### Dataset excerpts
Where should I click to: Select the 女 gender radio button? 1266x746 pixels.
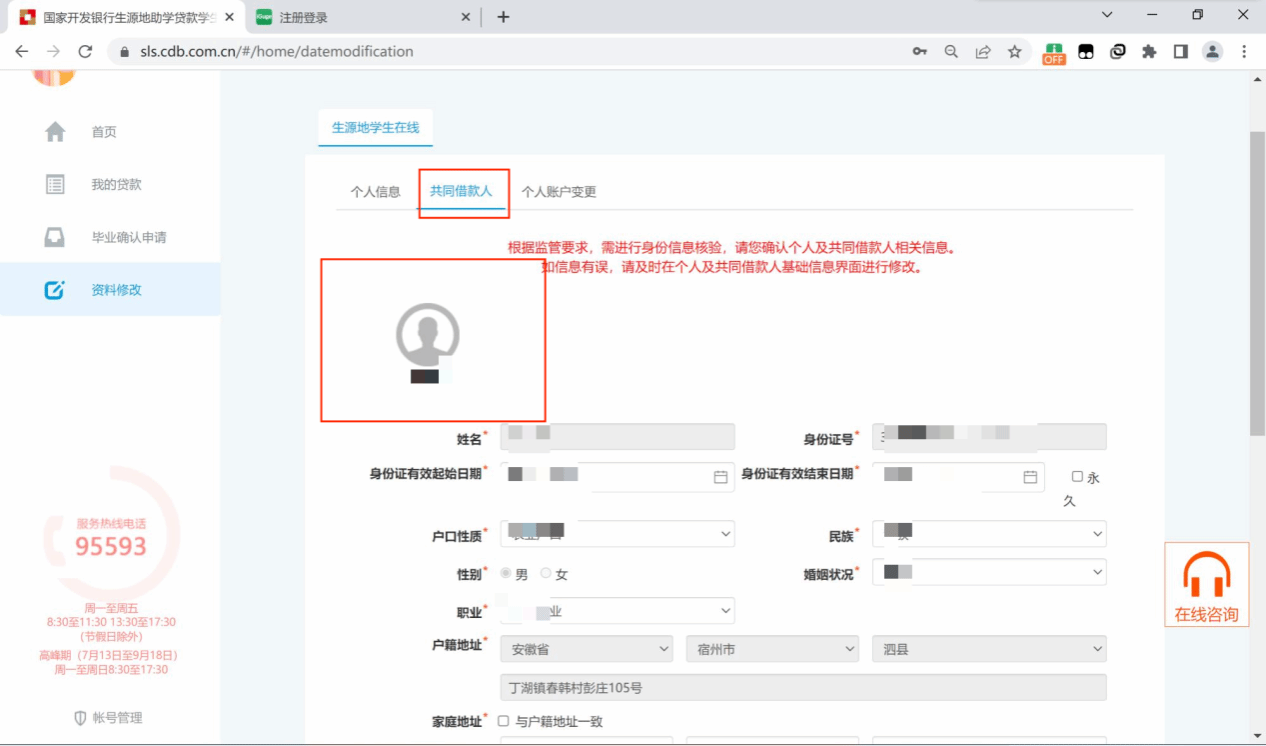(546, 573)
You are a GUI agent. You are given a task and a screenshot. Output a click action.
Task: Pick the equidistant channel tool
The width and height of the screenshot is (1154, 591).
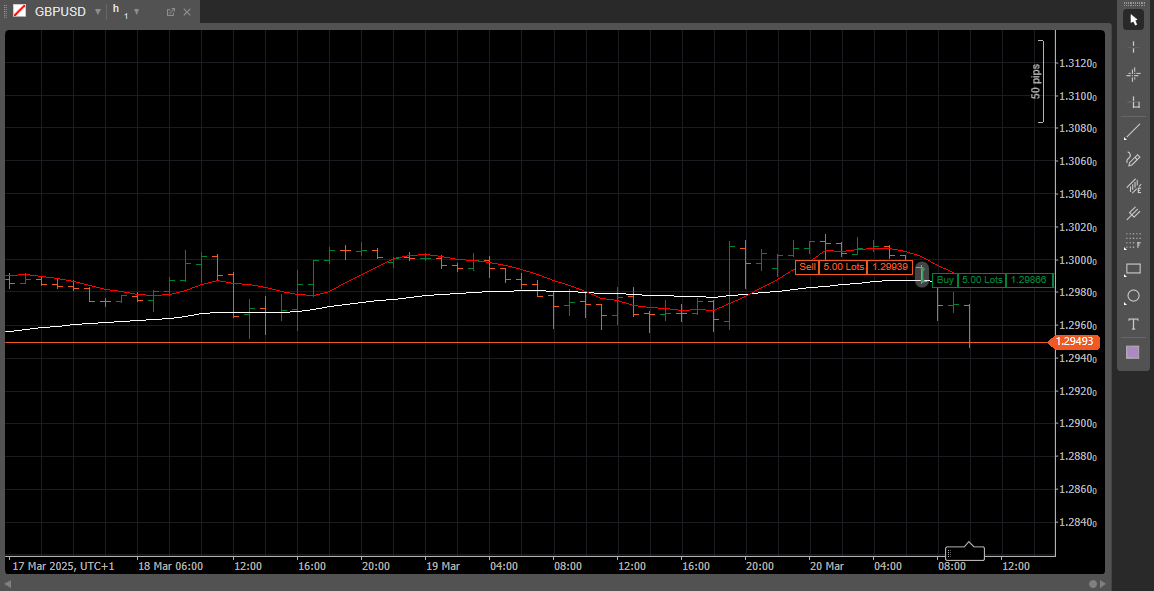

### Required work
Copy exactly, and only, the lines running from the one containing "You are a GUI" through the final line of the data, and omit the pictures.

### Exercise response
You are a GUI agent. You are given a task and a screenshot. Output a click action.
Task: Pick the equidistant channel tool
The width and height of the screenshot is (1154, 591).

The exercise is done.